**TASK**
Each line from the one containing "Instruction: Open the" through the final line of the records is to be repeated exactly, with no additions.

::::::

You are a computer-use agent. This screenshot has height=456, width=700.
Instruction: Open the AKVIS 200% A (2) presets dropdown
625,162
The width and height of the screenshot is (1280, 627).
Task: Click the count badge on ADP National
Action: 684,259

::::::

**ANSWER SECTION**
Instruction: Open the AKVIS 200% A (2) presets dropdown
625,162
The width and height of the screenshot is (1280, 627).
Task: Click the count badge on ADP National
Action: 684,259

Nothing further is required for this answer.